Welch says the ethanol program is driving up feed prices for farmers at a time that a major drought in the Midwest is slashing the nation’s supply of corn.

Currently under the national ethanol mandate, 10 percent of all transportation fuels in this country must come from corn based ethanol and it’s estimated that it takes 40 percent of the country’s corn crop to meet this mandate.

This year, a major drought has hit many parts of the Midwest and the drought has caused corn supplies to be cut in half.

Welch has joined a bipartisan coalition of 156 House members, 30 Democrats and 126 Republicans, who are urging the Obama Administration to suspend the ethanol mandate because the demand for corn is driving feed prices through the roof.

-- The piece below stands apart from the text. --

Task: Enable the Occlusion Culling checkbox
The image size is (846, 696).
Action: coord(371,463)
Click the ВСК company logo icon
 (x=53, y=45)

"Feed prices are up 40 percent," Welch said. "That affects our Vermont farmers. It’s also affecting food prices. So this is a unique, once-in-50-years drought situation that is having a significant impact on the price of corn. And whatever your position on ethanol is for the long term, you’ve got to respond to this short term crisis."

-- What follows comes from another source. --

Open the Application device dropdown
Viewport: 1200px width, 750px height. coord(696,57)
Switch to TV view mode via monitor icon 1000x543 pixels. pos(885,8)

Welch would like to see the ethanol mandate permanently ended, but for now, his goal is to get EPA Administrator Lisa Jackson to issue a temporary suspension:

"So there’s a lot of us who think that we ought to get rid of the mandate altogether," he said. "But in the practical situation we’re in, where we have this fierce drought that is having an impact all over the country and on Vermont farmers, let’s use the discretion that we’ve given the administrator to suspend this mandate while we continue to have the argument and debate about the future of ethanol."

EPA Administrator Jackson is in Vermont this week looking at a number of energy projects. She says her Agency is in the process of gathering information about the proposal.

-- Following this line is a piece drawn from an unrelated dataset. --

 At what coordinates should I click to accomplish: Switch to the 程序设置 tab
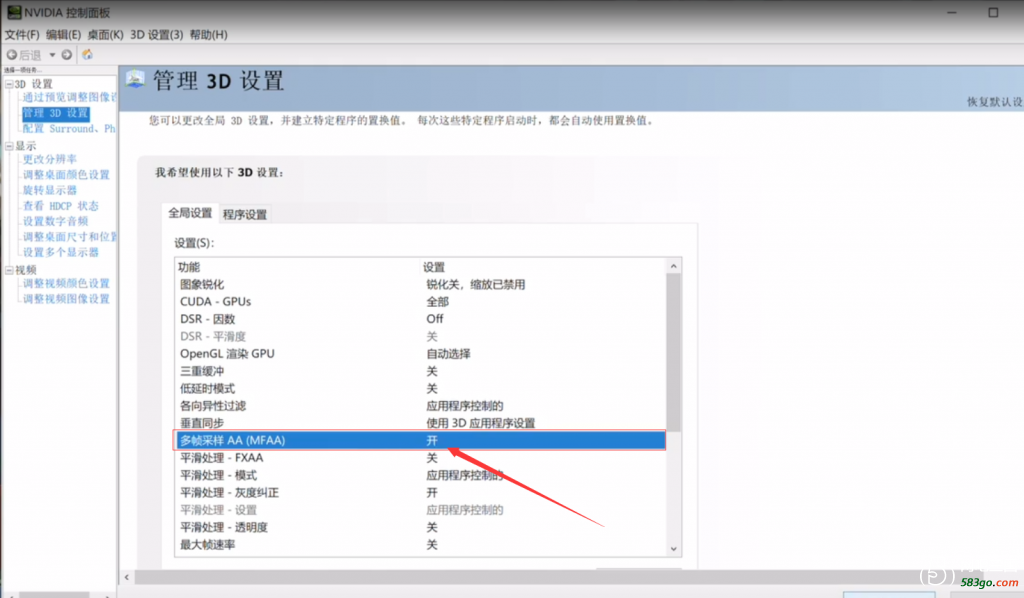pos(244,214)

"When we get a formal request, we have to take public comment," she said. "We’re going to open public comment as soon as it gets published in the Federal Register. We take 30 days of comment and obviously we’re going to get in a lot of information and by law consider it and make a decision."

Welch says he supports efforts to reduce this country’s dependence on foreign oil, but he argues that this is a case where reducing feed prices should be the top priority.